Stored records:

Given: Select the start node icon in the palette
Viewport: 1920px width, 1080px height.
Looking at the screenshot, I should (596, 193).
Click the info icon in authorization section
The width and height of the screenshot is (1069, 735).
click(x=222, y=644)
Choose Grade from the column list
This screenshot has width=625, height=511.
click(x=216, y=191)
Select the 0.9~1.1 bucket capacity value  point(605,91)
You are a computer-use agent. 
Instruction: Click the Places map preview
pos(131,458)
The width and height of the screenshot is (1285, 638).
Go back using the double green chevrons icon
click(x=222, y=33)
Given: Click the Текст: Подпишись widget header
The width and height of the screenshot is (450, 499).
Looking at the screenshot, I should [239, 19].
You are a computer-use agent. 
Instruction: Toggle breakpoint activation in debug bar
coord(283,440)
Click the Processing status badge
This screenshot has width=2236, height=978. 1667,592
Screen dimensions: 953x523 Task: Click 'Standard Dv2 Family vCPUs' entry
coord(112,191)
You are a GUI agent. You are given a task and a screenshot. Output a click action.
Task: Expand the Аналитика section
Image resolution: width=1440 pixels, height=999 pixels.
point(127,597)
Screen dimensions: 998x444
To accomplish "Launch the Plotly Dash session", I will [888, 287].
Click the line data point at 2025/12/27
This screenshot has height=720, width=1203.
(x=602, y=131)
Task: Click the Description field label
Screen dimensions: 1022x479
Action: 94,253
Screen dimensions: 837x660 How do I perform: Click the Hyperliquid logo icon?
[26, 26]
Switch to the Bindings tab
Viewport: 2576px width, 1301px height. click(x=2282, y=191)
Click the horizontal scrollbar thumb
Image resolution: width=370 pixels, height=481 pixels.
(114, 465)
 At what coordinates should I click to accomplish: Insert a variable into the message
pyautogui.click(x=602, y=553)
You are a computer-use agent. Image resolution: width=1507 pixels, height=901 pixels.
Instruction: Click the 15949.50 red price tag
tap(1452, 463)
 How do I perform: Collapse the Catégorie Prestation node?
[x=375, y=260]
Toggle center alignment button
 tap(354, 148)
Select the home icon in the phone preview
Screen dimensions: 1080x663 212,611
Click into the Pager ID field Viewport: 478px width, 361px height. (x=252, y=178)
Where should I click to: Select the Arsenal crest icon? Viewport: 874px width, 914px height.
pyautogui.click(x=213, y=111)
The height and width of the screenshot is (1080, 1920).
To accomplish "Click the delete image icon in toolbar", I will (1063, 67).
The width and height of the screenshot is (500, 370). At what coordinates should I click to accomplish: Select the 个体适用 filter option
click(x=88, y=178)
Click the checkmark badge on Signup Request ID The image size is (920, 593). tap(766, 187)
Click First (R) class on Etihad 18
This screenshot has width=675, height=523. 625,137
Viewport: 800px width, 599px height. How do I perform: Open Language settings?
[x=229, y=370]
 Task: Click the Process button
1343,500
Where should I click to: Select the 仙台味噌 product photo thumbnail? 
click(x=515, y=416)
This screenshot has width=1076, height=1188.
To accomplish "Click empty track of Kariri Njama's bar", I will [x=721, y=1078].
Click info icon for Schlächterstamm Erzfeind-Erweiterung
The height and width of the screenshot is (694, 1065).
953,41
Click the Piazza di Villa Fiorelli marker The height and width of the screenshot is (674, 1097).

* [WORK TO COMPLETE]: Write out only the lines that run from the line containing "Select the 0.9~1.1" through the line containing "Given: Click the", both included, exactly as they appear above.

* [RESULT OF THE TASK]:
Select the 0.9~1.1 bucket capacity value  point(605,91)
You are a computer-use agent. 
Instruction: Click the Places map preview
pos(131,458)
The width and height of the screenshot is (1285, 638).
Go back using the double green chevrons icon
click(x=222, y=33)
Given: Click the Текст: Подпишись widget header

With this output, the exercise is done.